Télévision et apprentissages à l’école, par Maguy Chailley (IUFM de Versailles)
L’attrait de la télévision n’a pas diminué chez les jeunes malgré l’apparition de nouveaux média, et l’auteur s’interroge sur la relation de la télévision à l’apprentissage, bien qu’elle soit souvent perçue comme un moisir récréatif par opposition à l’ordinateur, jugé plus » sérieux « . L’apport de la télévision peu être repris dans le cadre scolaire ; cependant, alors que le plus souvent c’est le contenu documentaire des émissions qui décide de leur usage en classe, c’est la réception de la télévision par les élèves dans leur vie quotidienne qui est porteuse des meilleurs apprentissages, pour peu que l’enseignement les renforce en en facilitant la prise de conscience ; ce travail, bien qu’ indirect mais certainement plus fécond. Des exemples de ce type de travail sont données ici.
Les orientations ministérielles en matière de nouvelles technologies, par Hélène Ormières (Direction de la technologie – MEN)
Le Ministère de l’éducation nationale mène une série d’actions en vue d’intégrer les nouvelles technologies de l’information et de la communication dans l’enseignement, auprès des élèves et des personnels. S’en tenant aux aspects qui concernent l’enseignement scolaire, l’article examine les moyens mis en ouvre pour promouvoir de nouvelles pratiques pédagogiques, réseaux, nouveaux programmes, brevet d’ informatique au collège, bases de données. L’environnement informatique des élèves et des professeurs constitue une notion nouvelle, dont les enjeux dépassent la technique. L’article examine également la production de nouveaux outils pédagogiques, la possibilité pour les personnels de nouer des liens avec les entreprises, évoque les aspects juridiques de l’usage des NTIC et les partenariats avec des établissements d’enseignement ou les grandes institutions publiques. Il fournit en même temps qu’un état de la question un précieux instrument de travail.
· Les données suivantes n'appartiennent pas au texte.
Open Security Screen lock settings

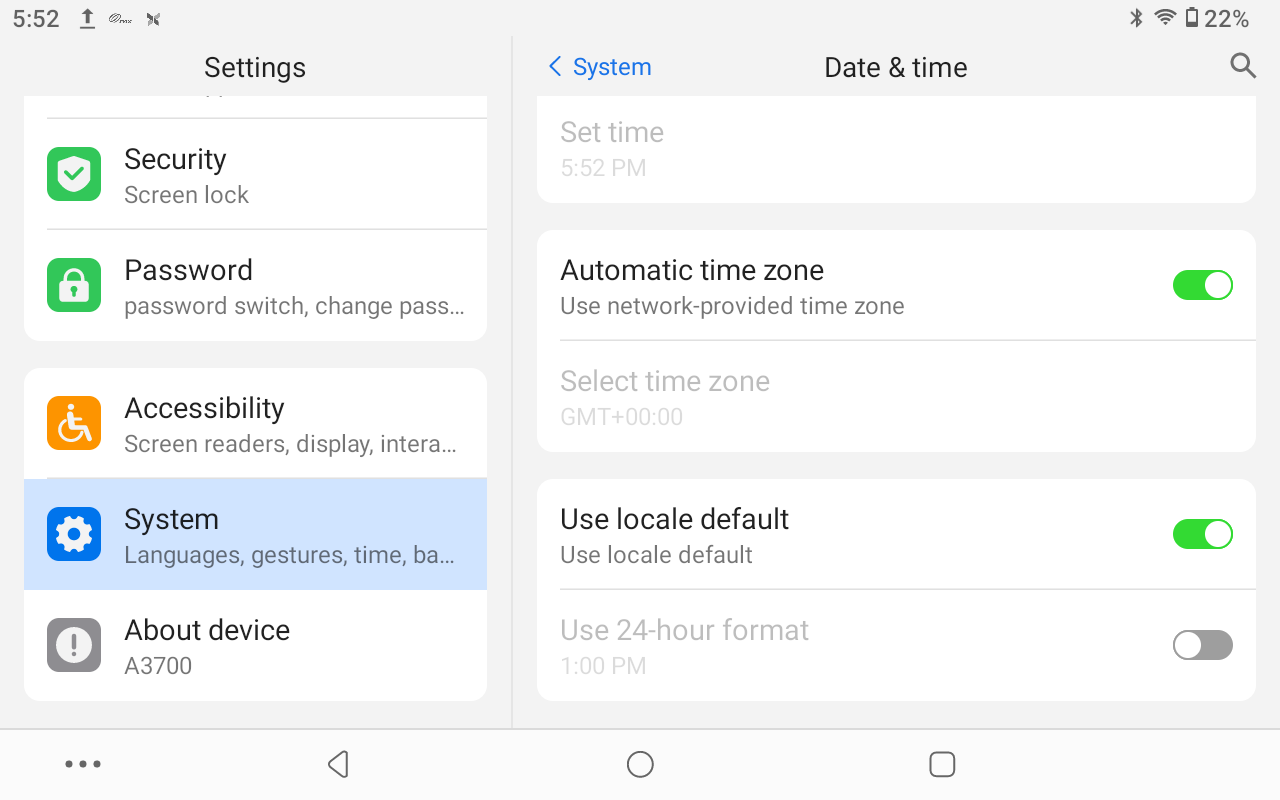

Correspondance : La relation entre travail et éducation, par Carlo Pancera (Université de Ferrare)
Le travail est production de la culture et lui donne forme ; il est d’abord action sur la matière et peine. C. Pancera met en doute l’idée que le loisir (scholè) ait été la condition première du travail intellectuel ; la séparation procéderait plutôt entre les tâches « économiques », d’ordre privé, et les préoccupations « publiques » tournées vers la direction de la cité ; d’un côté les savoirs techniques, de l’autre les abstractions. L’éducation a pour but alors la transmission de ces différentes « expériences », qui se diversifient, s’éloignent et produisent le « labyrinthe du monde ». Quand il devient mise à l’épreuve de soi le travail se charge de spiritualité, s’inscrit dans une pédagogie morale et ordonne le « commerce » des hommes. Enfin, dans une société du loisir et de la fragmentation, l’éducation se trouve investie d’une tâche nouvelle : travailler à l’institution d’une culture commune et ouverte.
Correspondance : La première leçon de morale : une interprétation de l’épisode des fèves dans l’Emile de Rousseau, par Maria de Fatima Simoes Francisco (Université de Sao Paulo)
L’épisode des fèves se présente dans l’Emile comme la première leçon de morale tout en portant sur la défense de la propriété privée. Quand on se souvient de sa dénonciation dans le Discours, comment expliquer ce paradoxe ? L’interprétation de l’auteur consiste à montrer que la naissance du sentiment moral exige la prise de conscience de l’autre et que la pertinence de Rousseau est de l’introduire à partir d’une situation de conflit. Sur le plan pédagogique, le passage montre que les apprentissages doivent s’appuyer autant sur l’affectivité que sur la réflexion, et que contrairement à l’opinion reçue d’un Rousseau apôtre de la non-directivité, le précepteur intervient de façon précise dans le déroulement d’une situation judicieusement choisie.